▸ WHAT THE TASK REQUIRES: Copy exactly the lines from the beginning of the data down to and including the line holding "This screenshot has height=526, width=1024.", without any pictures.

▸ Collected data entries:
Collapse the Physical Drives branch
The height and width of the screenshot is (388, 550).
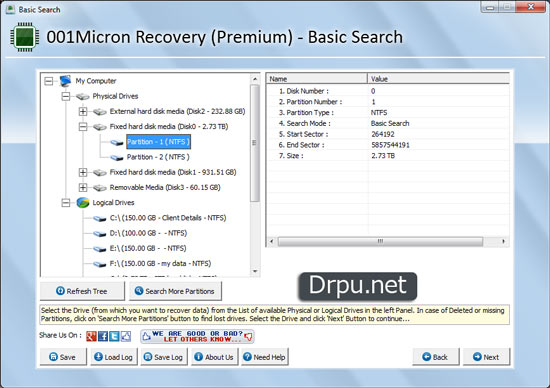[66, 96]
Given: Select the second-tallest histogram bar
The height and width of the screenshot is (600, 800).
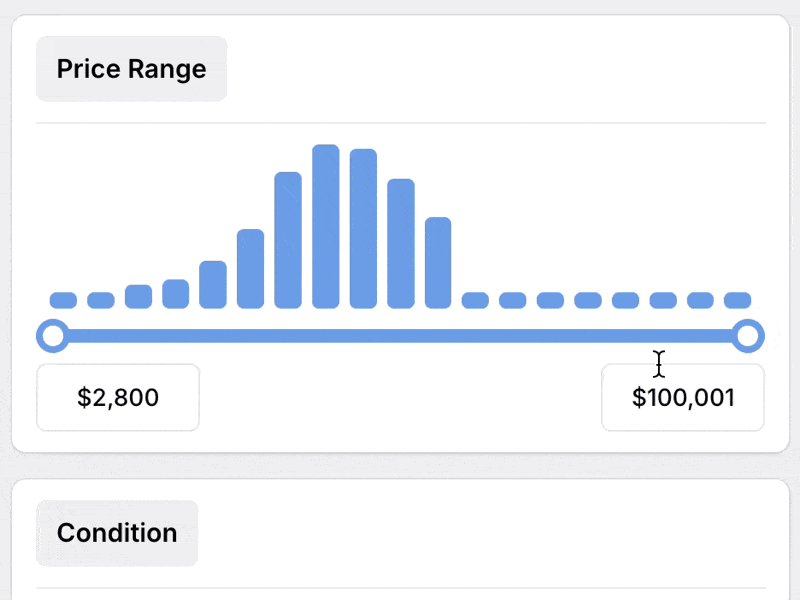Looking at the screenshot, I should click(363, 229).
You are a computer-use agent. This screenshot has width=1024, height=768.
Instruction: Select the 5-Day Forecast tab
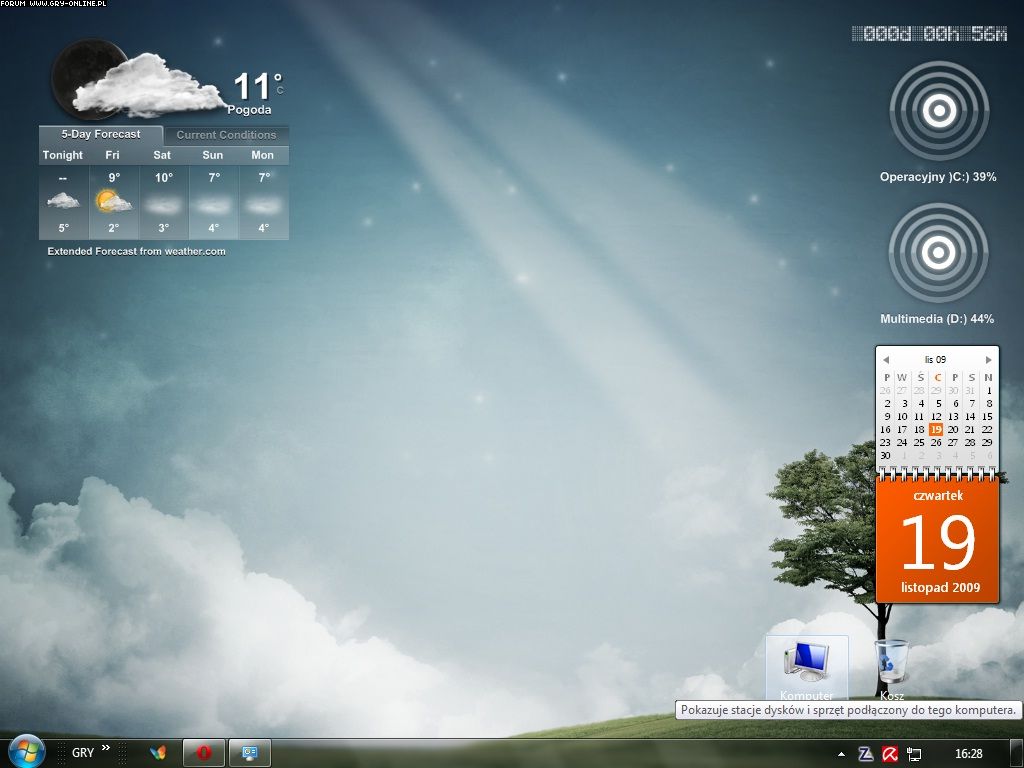click(100, 134)
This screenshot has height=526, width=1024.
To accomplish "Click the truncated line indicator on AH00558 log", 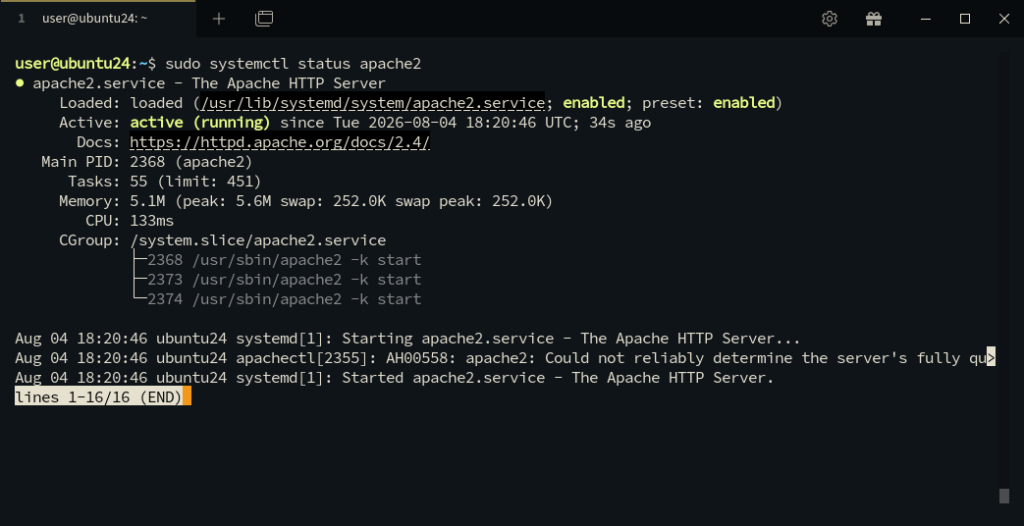I will pos(991,358).
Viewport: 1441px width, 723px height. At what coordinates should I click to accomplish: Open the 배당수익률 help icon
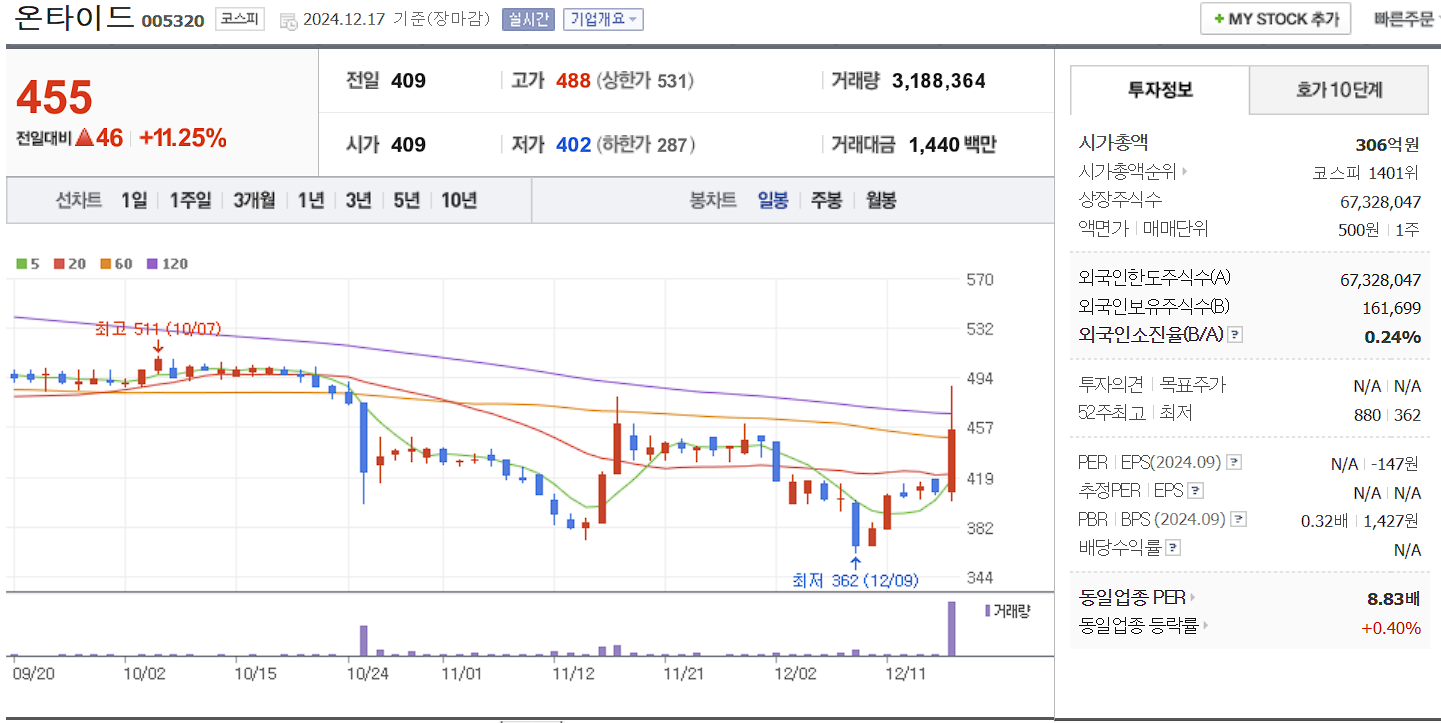coord(1173,546)
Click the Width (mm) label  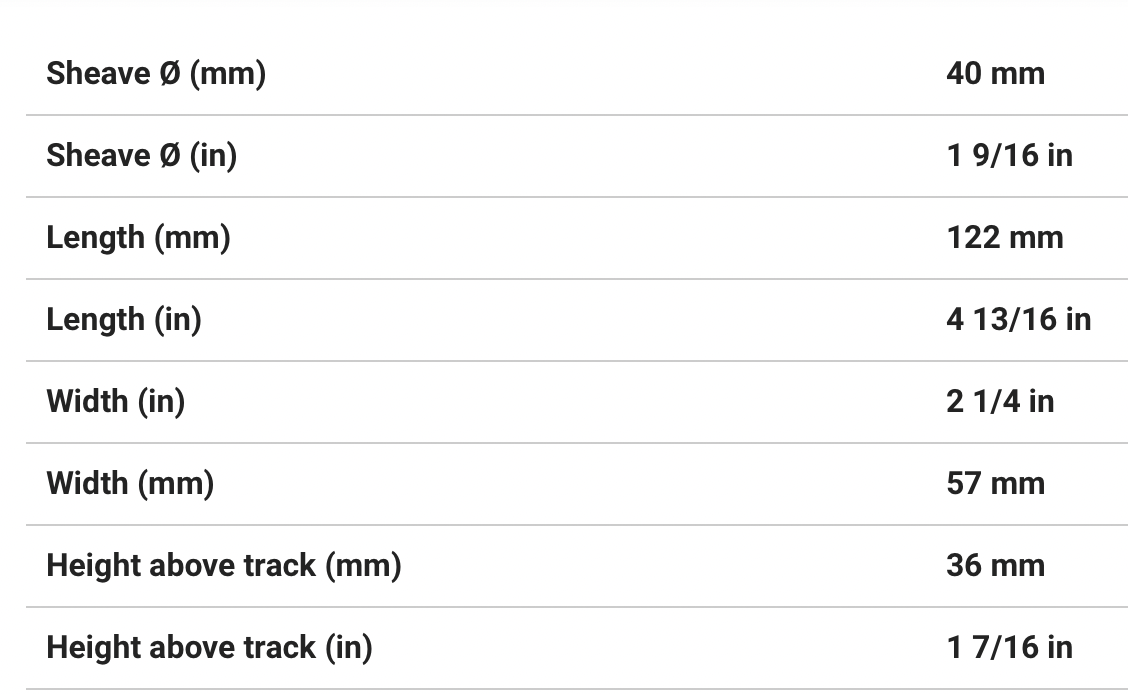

▸ SOLUTION FOR THIS TASK:
Collapse the Physical Drives branch
The height and width of the screenshot is (388, 550).
[66, 96]
Given: Select the second-tallest histogram bar
The height and width of the screenshot is (600, 800).
Looking at the screenshot, I should click(363, 229).
You are a computer-use agent. This screenshot has width=1024, height=768.
Instruction: Select the 5-Day Forecast tab
click(100, 134)
This screenshot has height=526, width=1024.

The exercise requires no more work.